Depuis de nombreux siècles, le port de Tréguier pratique cabotage national et international grâce à sa rivière en eau profonde, le Jaudy, aisément navigable même par d’assez grosses unités. Le trafic commercial ne s’arrête pas à la ville épiscopale, il remonte le Jaudy sur trois kilomètres jusqu'à La Roche-Derrien, localité perchée sur un promontoire dominant la rivière sur trois côtés. Cité des teilleurs de lin, La Roche-Derrien est également une ancienne cité médiévale, place stratégique commandant le passage entre l’Armor et l’Argoat, et déjà carrefour de voies romaines.

Les deux villes sont d’ailleurs la proie d’envahisseurs venus par la mer : en 880, les Normands commandés par Hastings, pillent et brûlent la cathédrale Saint-Tugdual de Tréguier ainsi que des maisons. En 1346, ce sont les Anglais qui pillent Tréguier et La Roche-Derrien.

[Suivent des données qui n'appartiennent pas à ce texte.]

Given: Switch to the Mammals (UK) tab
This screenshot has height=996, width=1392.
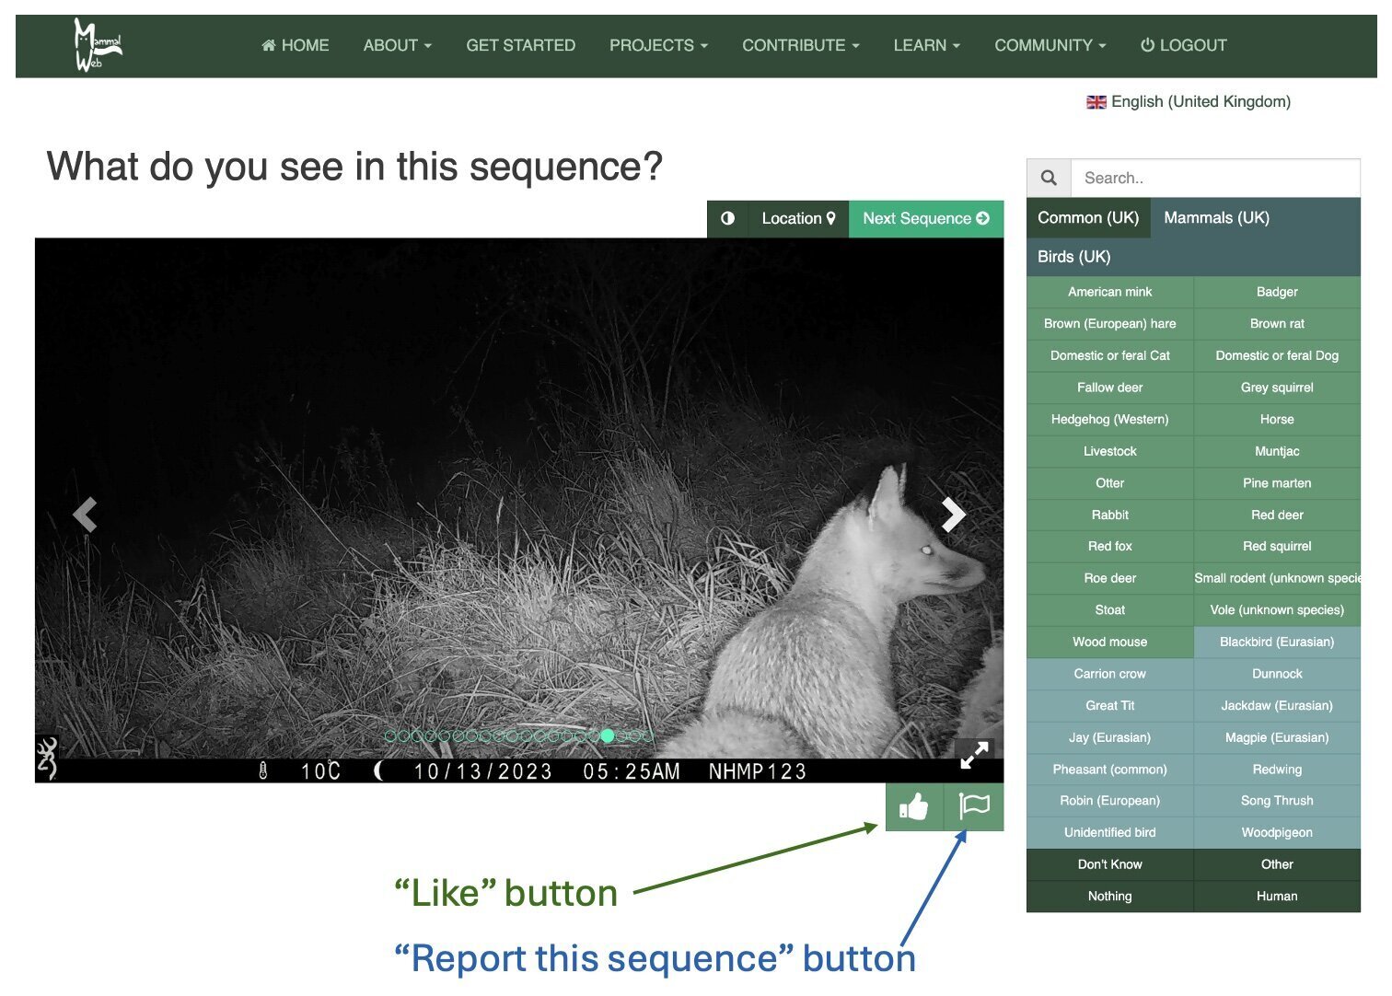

Colbert de Croissy visite Tréguier en 1665, et note : « La ville est siège épiscopal situé sur une rivière du même nom dont l’embouchure a une demie lieue de large gisant Nord Nord-Est, et Sud Sud-Ouest sans abri du côté d’amont, où de basse mer il ne reste que quatre pieds d’eau et quatre brasses aux marées hautes, elle est pleine de roches qui mettent une lieue en dehors, au dedans de ladite rivière sur deux lieues de longueur jusque près de la ville, il y a bon fond de trois à quatre brasses d’eau ce qui est inutile pour des vaisseaux considérables par les dangers de l’entrée. »

De son côté, le commandant Louis Lacroix confirme la facilité du port de Tréguier et de sa rivière : « Ses quais, le long desquels les navires échouent sur des posées de sable molle épaisse, offrent une profondeur de 4 mètres au moins, aux pleines mer de mortes-eaux, et la navigation de la rivière présente peu de difficultés. Par contre, l’approche par mer de l’entrée du petit fleuve est peu aisée, car toute la côte qui va du Port-Blanc aux Héaux de Bréhat est des plus dangereuses, en raison des roches qui la débordent à plusieurs milles au large ; la mer par gros temps y devient vite monstrueuse, et un voilier rafalé près de terre ne pourrait regagner le large. » (Les derniers voiliers caboteurs français)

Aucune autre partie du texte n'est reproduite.